The ceiling is, indeed, very low, and filled with images from São Gonçalo's life: scenes on the bridge, splitting the rock (a quite large one), and calling to the fish. We can only assume he is satisfied, staring at those same images for eternity.

 

 

The other capelas and the rest of the church are filled with delightful details and touches. There is enough variety to make each unique, while they support a coherent whole. Like the village that grew around it, the church is layered and picturesque – it's absolutely charming.

 

 

 

 

 


Sandwiched between the Igreja dn the Museu is the Claustro Velho. The severe Ionic arcade continues here, but under the arches are wonderful Manueline vaults.

 

 

 

On the opposite end of the east arcade is the the sacristía. During his inspection, Saramago is distracted and offers this lesson:
The traveller returns to the church, taking a side corridor leading to the sacristy. What he can’t figure out is where the rock and roll is coming from. Perhaps from the main square, or perhaps from a neighbouring addict. In provincial towns, the least noise penetrates everywhere. The traveller takes a couple more steps and listens. Seated at his desk a man, either clerk or sacristan, it’s impossible to figure out which, is making entries into a heavy ledger, a small transistor radio at his side. It is this which is responsible for the music filling the venerable sacristy with nasty and convulsive sounds. Nothing surprises the traveller any longer, but he desires to know what depths the subversion has plumbed. So he enquires: “Would you mind if I took a glance in here?” The sacristan raises his head, looks around affably, and replies: “Of course. Make yourself at home.” And while the traveller takes a turn around the sacristy, examining its painted ceilings, the paintings of artistic note, a gross St Gonçalo, a glutton with an embonpoint, the radiophonic rock and roll draws to a close and another tune begins, affecting an inventiveness it lacks, the inventions pure repetitions, neither trimmed nor developed. The traveller says thank-you, the sacristan continues writing, neither asks but both concur that it is a beautiful day, and the music plays on. Perhaps soon it’ll play a waltz.

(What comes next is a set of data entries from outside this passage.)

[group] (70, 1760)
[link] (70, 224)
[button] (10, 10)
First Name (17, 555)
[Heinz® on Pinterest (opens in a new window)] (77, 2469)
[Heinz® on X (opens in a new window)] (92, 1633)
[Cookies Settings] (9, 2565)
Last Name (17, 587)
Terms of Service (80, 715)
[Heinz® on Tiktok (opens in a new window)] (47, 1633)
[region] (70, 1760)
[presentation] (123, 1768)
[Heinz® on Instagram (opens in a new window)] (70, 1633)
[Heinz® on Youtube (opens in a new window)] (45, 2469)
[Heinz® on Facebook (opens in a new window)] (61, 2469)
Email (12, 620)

The traveller still regrets not having pulled up a chair at the table where the sacristan was working away at his writing, remaining behind to chat, knowing so much of life and musical tastes: how much there is to lose through not speaking to people! (José Saramago, “Journey to Portugal,” 1990; trans Hopkinson-Caistor, 2000)

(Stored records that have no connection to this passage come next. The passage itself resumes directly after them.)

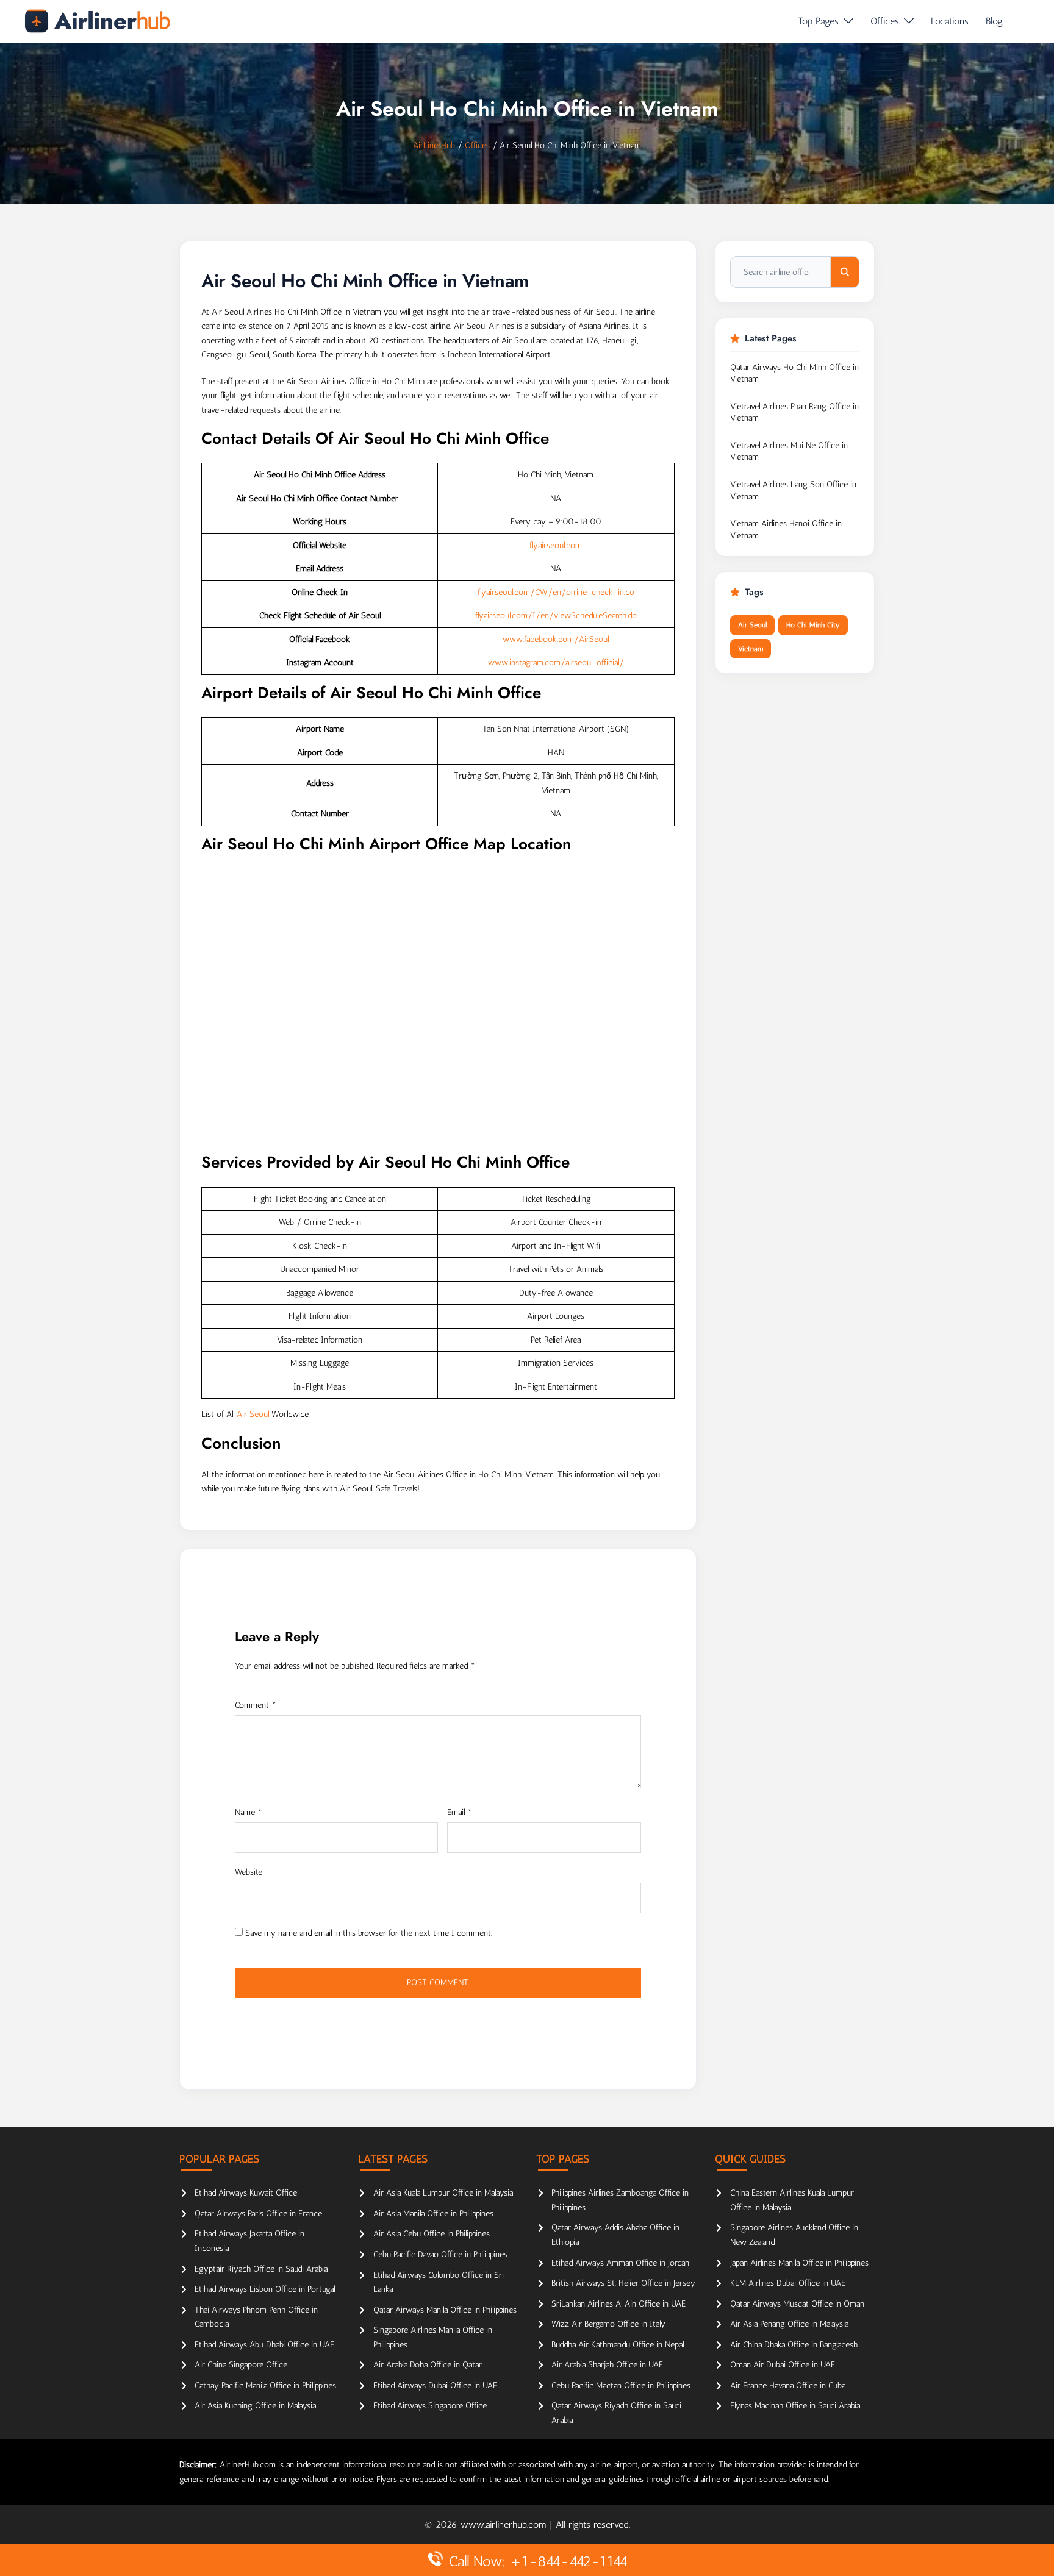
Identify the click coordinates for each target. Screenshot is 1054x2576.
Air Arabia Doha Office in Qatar (427, 2365)
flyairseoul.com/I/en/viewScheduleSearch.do (556, 615)
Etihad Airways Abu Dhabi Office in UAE (264, 2344)
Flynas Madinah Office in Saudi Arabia (795, 2405)
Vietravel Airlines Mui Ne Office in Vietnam (789, 451)
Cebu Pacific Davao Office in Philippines (440, 2254)
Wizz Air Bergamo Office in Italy (608, 2324)
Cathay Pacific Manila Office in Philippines (265, 2385)
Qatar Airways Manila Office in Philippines (445, 2310)
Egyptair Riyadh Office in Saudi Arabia (261, 2269)
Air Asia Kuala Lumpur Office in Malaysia (443, 2193)
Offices (884, 21)
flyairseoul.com (555, 545)
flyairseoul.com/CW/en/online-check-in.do (556, 592)
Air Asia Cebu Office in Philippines (431, 2233)
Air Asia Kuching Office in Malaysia (255, 2405)
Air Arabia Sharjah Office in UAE (607, 2365)
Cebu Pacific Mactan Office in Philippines (620, 2385)
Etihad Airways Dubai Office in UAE (435, 2385)
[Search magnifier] (845, 272)
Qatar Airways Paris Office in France (258, 2213)
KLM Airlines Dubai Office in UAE (787, 2283)
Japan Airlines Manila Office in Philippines (799, 2263)
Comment (255, 1705)
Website (248, 1872)
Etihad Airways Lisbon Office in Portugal (265, 2289)
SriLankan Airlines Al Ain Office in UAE (618, 2304)
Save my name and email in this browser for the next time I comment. (368, 1933)
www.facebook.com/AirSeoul (556, 639)
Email (459, 1812)
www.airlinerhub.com (505, 2524)
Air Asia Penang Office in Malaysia (789, 2324)
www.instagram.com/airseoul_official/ (556, 662)
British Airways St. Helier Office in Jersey (623, 2283)
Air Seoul (253, 1414)
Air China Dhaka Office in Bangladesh (794, 2344)
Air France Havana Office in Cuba (787, 2385)
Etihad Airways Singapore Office (430, 2405)
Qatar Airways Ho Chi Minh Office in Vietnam (794, 373)
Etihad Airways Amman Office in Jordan (620, 2263)
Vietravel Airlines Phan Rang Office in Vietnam (794, 412)
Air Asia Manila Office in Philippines (433, 2213)
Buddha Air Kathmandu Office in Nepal (617, 2344)
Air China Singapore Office (241, 2365)
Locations (950, 21)
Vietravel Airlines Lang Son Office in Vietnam (793, 490)
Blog (994, 21)
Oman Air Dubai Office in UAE (782, 2365)
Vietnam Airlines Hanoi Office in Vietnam (786, 529)
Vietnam (750, 648)
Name (248, 1812)
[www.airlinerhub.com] (97, 21)
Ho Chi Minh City (813, 625)
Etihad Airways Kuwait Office (246, 2193)
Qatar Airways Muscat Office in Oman (797, 2304)
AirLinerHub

Disappointingly, we could not find the image of the 'gross' São Gonçalo – perhaps the traveller refers to the sacristan as the 'glutton'? Often with Saramago, there are too many words, but very few personal insults.

 

 

 

Before returning to the Pousada, we grab some groceries at a nearby supermercado. For the first time in a long time, Siri becomes confused and sends us into the hills of Amarante, then loses track of our location. First, we end up just above our destination. Then we go all the way around the other way, and end up below the store with no way out. We turn around in a neighboring yard, split the difference between the two 'wrong directions', and find our way to the parking lot.

Hard to know how to feel about our next road trip if Siri is not clear, but this is still a good day.